A few weeks ago we discussed periodontitis, a bacterial infection of the gums that leads to inflammation and deep pockets to develop in which harmful bacteria can colonize. Periodontitis develops in association with dramatic changes in the makeup of the oral microbiome. Smokers and diabetics are more frequently victims of the disease. The study we discussed previously was one performed by researchers in Istanbul, Turkey in which they tested whether a probiotic lozenge could improve the patients’ condition. In a different, more recently published study concerning periodontitis, researchers in Connecticut and Massachusetts looked not to change the oral microbiome of patients suffering from periodontitis, but to organize and identify the microbial characteristics of the disease.
In the study published in Plos One, seventeen subjects, 8 of whom were diabetic, with Chronic Kidney Disease (CKD) and seventeen subjects without CKD, 3 of whom were diabetic, were studied. All 34 subjects suffered from periodontitis. Samples were taken from each participant, from the deepest pockets in two different areas of the mouth. DNA was then isolated and sequenced to identify microbial communities in each individual. After much statistical analysis, the researchers found that the microbial communities tended toward two clusters, A and B, with type B communities correlating with more severe periodontitis. Group A subjects had communities with greater health-associated bacteria and cluster B communities were dominated by Porphyromonas gingivalis and Tannerella forsythia. Additionally, the analysis showed that diabetes and CKD are not correlated with a certain periodontitis microbial makeup.

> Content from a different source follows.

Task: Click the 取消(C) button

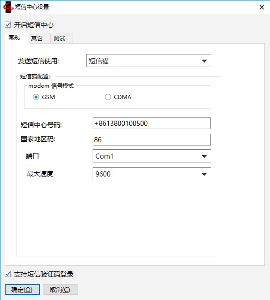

A set-back of this experiment is the low sample size, which makes for less meaningful statistical analysis. Greater sample sizes of each cluster could give stronger claim to the findings of this study. However, this study does begin to clarify the bacterial community characterization of healthy, unhealthy, and severely unhealthy oral microbiomes. In addition, the results from this study could be used to ask further questions about the disease, including questions such as: what environmental factors cause the difference in clusters A and B? Do inflammatory diseases such as CKD and diabetes have anything to do with the severity of inflammatory response of periodontitis? Further analysis may allow us to answer these tough questions.